■ WHAT YOU HAVE TO DO ■
Within the records below, find each line that holds the string "icon", then copy it.

- Opening Delimiter -

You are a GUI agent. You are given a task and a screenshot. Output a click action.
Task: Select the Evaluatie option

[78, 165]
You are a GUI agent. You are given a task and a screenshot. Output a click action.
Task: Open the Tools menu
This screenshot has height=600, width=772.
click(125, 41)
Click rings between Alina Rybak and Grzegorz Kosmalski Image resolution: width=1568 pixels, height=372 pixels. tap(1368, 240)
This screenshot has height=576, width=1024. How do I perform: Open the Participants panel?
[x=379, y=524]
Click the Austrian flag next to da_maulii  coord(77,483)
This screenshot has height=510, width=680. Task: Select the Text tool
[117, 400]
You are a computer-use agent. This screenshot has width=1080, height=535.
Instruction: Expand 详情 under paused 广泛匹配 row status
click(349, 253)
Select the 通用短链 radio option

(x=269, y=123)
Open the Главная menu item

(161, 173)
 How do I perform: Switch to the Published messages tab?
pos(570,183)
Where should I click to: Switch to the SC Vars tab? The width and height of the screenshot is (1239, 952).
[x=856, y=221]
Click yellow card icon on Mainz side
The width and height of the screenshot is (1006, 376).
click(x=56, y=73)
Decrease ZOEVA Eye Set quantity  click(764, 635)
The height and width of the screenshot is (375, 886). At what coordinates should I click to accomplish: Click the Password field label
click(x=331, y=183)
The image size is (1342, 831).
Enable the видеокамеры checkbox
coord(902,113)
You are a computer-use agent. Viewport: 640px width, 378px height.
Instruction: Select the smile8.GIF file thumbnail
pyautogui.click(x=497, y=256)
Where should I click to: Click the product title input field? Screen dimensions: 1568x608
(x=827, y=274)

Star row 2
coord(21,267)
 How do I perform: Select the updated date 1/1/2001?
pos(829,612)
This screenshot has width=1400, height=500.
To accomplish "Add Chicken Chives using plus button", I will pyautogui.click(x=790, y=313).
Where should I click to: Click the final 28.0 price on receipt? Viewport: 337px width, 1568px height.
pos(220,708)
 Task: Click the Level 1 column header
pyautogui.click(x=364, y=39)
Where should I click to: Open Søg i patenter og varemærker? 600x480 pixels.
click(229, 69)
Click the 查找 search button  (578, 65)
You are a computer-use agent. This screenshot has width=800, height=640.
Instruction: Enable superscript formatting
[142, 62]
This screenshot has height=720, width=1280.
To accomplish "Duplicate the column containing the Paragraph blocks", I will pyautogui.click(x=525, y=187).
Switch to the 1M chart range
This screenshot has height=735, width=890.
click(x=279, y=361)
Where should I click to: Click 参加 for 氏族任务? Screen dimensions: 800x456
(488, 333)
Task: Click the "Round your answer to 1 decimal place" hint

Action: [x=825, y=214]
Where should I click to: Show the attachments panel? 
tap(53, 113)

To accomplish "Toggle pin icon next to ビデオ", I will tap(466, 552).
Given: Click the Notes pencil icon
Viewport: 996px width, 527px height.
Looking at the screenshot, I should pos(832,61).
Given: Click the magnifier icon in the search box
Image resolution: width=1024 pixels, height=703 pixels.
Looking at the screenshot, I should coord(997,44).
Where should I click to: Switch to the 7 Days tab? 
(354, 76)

- Closing Delimiter -

■ RESULT OF THIS TASK ■
Click yellow card icon on Mainz side
To accomplish "Toggle pin icon next to ビデオ", I will tap(466, 552).
Given: Click the Notes pencil icon
Given: Click the magnifier icon in the search box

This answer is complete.